++++ Source material

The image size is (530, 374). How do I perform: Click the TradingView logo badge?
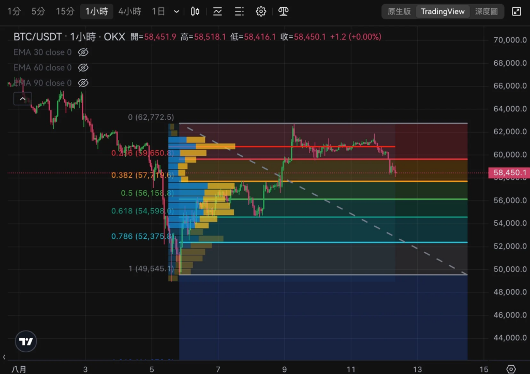pos(26,341)
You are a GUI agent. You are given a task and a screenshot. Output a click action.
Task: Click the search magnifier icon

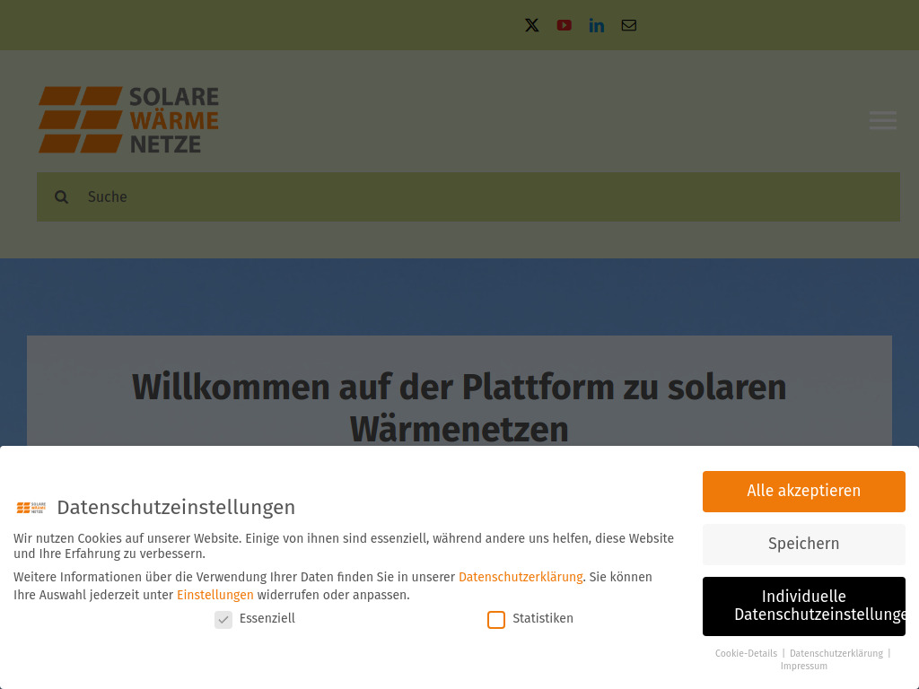click(61, 196)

++++++++

Directions for this task: A verbatim rendering of the listing above is required, without any of its pictures.

Task result:
The image size is (530, 374). How do I perform: Click the TradingView logo badge?
pos(26,341)
You are a GUI agent. You are given a task and a screenshot. Output a click action.
Task: Click the search magnifier icon

click(61, 196)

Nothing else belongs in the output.